讲座题目：Application of Tribology in Milk and Milk products
主 讲 人：Sangeeta Prakash 讲师 昆士兰大学（澳大利亚）
Dr Sangeeta Prakash is an academic at the University of Queensland for the last 7 years with research interest in the areas of the areas of food processing, oral processing of food and 3D-printing of food. Dr Prakash is a leading researcher in the area of tribological analysis of food in Australia. Tribology is an emerging field in oral processing and her major research focus is understanding food oral processing and instrumental characterisation of food products using tribometer and rheometer. She leads the “Food Quality theme” in the Australian Research Council Dairy Innovation hub that focusses on oral perception of dairy foods using instrumental methods. She also serves as a consultant to a number of food industries in Australia. She teaches Food Sensory and Structures, Functional Food and Food Engineering courses to Undergrad and Postgrad students at the University of Queensland. Dr Prakash has authored more than 30 papers including a book chapter.
Intricate oral processing of food involves a series of processes—ingestion, mastication and finally swallowing. Oral texture and mouthfeel is one of the most important quality attributes that contribute to consumers’ acceptance and preference of a food product. Cognitive representation of food texture and mouthfeel by oral processing are believed to be governed by the flow and lubrication properties of food during the complex process of squeezing and rubbing between the teeth, tongue and palate and its interaction with saliva. The mechanical and rheological properties have been widely applied to understand and describe in-mouth flow properties of a food and associated sensory perception. Texture perception of a solid food is related to the food breaking process by biting and chewing that can be measured using a texture analyser.
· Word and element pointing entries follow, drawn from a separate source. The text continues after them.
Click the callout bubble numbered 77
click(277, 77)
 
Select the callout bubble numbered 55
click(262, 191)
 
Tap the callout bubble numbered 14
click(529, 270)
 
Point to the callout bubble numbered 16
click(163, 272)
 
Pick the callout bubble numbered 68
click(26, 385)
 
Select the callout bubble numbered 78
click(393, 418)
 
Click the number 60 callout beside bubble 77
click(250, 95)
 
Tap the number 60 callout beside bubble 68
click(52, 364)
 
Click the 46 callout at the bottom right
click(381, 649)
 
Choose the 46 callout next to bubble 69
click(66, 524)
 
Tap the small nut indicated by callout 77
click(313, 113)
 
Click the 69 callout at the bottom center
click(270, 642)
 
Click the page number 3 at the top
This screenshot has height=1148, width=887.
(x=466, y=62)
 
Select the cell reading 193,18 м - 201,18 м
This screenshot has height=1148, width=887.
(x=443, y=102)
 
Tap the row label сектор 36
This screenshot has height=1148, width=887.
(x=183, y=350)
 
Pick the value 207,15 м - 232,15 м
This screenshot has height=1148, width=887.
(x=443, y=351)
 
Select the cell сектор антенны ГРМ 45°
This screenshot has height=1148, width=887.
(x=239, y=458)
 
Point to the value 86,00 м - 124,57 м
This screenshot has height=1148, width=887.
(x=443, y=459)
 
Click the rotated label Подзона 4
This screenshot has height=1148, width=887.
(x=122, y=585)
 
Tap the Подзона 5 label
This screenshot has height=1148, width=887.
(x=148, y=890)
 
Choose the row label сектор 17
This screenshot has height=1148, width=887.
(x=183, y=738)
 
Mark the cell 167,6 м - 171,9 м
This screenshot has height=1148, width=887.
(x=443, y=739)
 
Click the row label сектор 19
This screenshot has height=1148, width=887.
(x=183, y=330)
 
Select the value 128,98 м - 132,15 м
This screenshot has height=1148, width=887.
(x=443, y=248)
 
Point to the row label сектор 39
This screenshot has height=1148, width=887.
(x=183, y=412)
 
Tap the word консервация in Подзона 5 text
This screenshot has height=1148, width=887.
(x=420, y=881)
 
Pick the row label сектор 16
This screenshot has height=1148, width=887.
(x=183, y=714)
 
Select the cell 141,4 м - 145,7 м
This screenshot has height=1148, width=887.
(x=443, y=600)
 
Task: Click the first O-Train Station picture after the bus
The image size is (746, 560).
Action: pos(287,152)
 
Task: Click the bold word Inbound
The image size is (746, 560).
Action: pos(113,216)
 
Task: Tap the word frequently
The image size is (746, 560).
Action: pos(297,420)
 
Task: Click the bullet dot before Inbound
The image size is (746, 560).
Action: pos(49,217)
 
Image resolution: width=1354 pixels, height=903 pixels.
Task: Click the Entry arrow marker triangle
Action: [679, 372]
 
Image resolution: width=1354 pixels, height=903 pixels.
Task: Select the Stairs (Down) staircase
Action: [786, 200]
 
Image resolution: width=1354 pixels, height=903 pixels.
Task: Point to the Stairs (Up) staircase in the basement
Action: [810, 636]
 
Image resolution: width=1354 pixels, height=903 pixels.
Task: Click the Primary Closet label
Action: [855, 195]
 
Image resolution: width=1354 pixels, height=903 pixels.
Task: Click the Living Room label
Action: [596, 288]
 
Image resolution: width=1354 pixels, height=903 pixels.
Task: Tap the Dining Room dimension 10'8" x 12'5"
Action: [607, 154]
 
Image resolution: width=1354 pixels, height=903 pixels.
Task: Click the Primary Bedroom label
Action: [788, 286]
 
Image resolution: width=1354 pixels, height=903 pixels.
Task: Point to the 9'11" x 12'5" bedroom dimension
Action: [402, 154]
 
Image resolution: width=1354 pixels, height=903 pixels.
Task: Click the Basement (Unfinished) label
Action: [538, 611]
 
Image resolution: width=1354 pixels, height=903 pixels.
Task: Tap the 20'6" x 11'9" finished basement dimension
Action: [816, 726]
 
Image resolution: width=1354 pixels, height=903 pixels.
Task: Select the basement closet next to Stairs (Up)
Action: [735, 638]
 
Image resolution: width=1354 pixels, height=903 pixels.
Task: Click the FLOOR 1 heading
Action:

For fluid-type food materials, texture perception is dominated by their flow and lubricating properties during mastication in the mouth that is measured using a rheometer. However, as the oral processing continues and food particle size reduces, rheology alone is no longer effective as the lubrication behaviour between oral surfaces becomes a dominating mechanism in relation to food texture and mouthfeel. A tribology device can not only perform screening of newly developed food products but also identify ingredients that provide desirable mouthfeel sensation. This presentation will highlight different aspects of tribology including applications to various food products and future opportunities to realistically assess the physical and sensory properties of food.